El proyecto Carrizal, una represa que se construiría entre los ríos Camblaya y Pilaya, afluentes del Pilcomayo, es una alternativa para frenar la contaminación minera en el río, afectado desde hace décadas por la actividad minera en Potosí.
El ingeniero civil con especialidad en hidrología, Alfonso Vacaflores Ayo, explicó que la represa, de 1.300 hectómetros, contribuiría a la mitigación de la contaminación del Pilcomayo, reteniendo sedimentos y la contaminación minera que existe en la época de estiaje será eliminada por dilución.
Vacaflores aseguró que su construcción beneficiaría a Argentina y Paraguay debido a que con la represa se disminuirá considerablemente el arrastre de la contaminación minera y sedimentación hacia territorio de ambos países vecinos.
El Pilcomayo recibe agua contaminada proveniente de los ríos San Juan del Oro y Tumusla (Potosí), donde en sus cabeceras existe una intensa actividad minera que incumplen con las leyes ambientales vigentes en el país.

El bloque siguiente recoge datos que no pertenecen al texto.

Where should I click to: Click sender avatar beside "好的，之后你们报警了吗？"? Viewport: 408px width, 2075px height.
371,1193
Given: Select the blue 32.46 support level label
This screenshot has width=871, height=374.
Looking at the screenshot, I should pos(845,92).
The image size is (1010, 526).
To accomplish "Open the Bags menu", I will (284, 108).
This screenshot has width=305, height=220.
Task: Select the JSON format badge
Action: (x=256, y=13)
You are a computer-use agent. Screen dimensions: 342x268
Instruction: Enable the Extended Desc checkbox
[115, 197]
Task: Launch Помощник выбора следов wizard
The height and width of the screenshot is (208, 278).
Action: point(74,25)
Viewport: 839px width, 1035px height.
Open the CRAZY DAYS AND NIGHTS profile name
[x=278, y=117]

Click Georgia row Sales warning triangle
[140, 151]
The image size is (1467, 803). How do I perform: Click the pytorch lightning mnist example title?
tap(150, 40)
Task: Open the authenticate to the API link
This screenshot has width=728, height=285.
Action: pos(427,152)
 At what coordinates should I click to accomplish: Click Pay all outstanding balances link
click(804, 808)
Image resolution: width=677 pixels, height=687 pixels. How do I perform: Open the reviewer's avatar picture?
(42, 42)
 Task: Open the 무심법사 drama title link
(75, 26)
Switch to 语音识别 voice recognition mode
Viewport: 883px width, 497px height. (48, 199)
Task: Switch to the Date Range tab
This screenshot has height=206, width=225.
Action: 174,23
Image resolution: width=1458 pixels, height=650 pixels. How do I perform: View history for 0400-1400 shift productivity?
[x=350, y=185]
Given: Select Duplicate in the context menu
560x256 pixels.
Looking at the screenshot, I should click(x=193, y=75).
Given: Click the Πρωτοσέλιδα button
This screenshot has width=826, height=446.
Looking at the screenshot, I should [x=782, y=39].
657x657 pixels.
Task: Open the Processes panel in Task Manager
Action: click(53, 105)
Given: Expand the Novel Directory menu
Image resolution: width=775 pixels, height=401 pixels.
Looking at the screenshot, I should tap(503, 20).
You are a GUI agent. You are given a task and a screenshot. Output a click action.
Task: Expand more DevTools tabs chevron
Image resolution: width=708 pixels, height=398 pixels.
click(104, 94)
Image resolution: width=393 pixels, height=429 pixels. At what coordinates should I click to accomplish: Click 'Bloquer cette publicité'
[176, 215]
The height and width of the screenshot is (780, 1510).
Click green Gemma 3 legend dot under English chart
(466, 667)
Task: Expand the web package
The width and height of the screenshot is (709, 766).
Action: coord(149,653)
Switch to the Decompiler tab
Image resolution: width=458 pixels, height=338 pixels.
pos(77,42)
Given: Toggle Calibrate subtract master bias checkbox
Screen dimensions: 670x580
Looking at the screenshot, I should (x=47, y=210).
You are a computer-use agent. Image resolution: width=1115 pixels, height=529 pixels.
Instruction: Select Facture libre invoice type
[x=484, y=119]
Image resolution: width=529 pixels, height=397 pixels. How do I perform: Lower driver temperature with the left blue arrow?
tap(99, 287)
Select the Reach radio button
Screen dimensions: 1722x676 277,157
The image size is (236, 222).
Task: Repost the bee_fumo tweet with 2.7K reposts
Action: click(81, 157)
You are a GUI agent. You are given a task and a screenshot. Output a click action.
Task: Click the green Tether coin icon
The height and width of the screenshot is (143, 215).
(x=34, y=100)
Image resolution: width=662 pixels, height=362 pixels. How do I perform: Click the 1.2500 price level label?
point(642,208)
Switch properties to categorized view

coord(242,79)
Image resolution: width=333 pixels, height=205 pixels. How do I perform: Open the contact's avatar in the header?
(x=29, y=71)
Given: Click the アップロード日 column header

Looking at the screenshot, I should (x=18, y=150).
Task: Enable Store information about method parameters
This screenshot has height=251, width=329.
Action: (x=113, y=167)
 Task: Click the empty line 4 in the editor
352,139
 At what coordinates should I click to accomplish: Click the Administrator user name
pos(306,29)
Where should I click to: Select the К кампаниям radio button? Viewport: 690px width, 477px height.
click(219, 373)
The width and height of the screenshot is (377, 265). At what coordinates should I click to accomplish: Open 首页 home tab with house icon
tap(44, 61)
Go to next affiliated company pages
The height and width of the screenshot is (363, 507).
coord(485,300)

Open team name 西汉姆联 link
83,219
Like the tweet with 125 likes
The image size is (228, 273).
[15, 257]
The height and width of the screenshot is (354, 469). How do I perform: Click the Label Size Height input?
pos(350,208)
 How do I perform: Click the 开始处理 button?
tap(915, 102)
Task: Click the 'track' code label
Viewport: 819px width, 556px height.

El proyecto Carrizal abarca una zona, sin asentamientos humanos, y las afectaciones son prácticamente inexistentes. El experto descartó también que afecte al Cañón del Pilaya, considerado como un atractivo turístico de Bolivia.
La presa está localizada en el río Camblaya y no se tocará en absoluto al Cañón. El aprovechamiento hidroeléctrico es mediante un túnel de 26 kilómetros que atraviesa todo ese sector de la montaña y no va causar ningún daño ecológico, El Cañón del Pilaya siempre existirá, aclaró.
Actualmente el proyecto Carrizal está estancado y no se iniciaron las obras, a pesar de tener el diseño final concluido y la Ley 786 aprobada en 2016 que autoriza su ejecución a partir del 2020 con un costo de $us 1.000 millones.
A esto se suma la Ley 462 de 2013 que declara como prioridad nacional y departamental.
En el gobierno de Evo Morales se impulsó el diseño final que se adjudicó a un consorcio integrado por las consultoras TYPSA de España, Engecrps Engenharia de Brasil y Aguilar & Asociados de Bolivia.
El excivico y poblador de Paicho, Gustavo Rodríguez dijo que el proyecto Carrizal es una opción para abastecer con energía eléctrica ante la posibilidad de que surjan inconvenientes en la generación en un futuro inmediato en Bolivia.
Hay que entender que su implementación se habla de ocho a diez años, que en ese periodo el calentamiento global va a cambiar bastante. Además, el proyecto va generar riego y cambiará el microclima en la zona de influencia porque se puede trasvasar agua hacia poblados aledaños, como Villa Abecia, Tomayapo, Paicho y Culpina para producción agrícola, mencionó.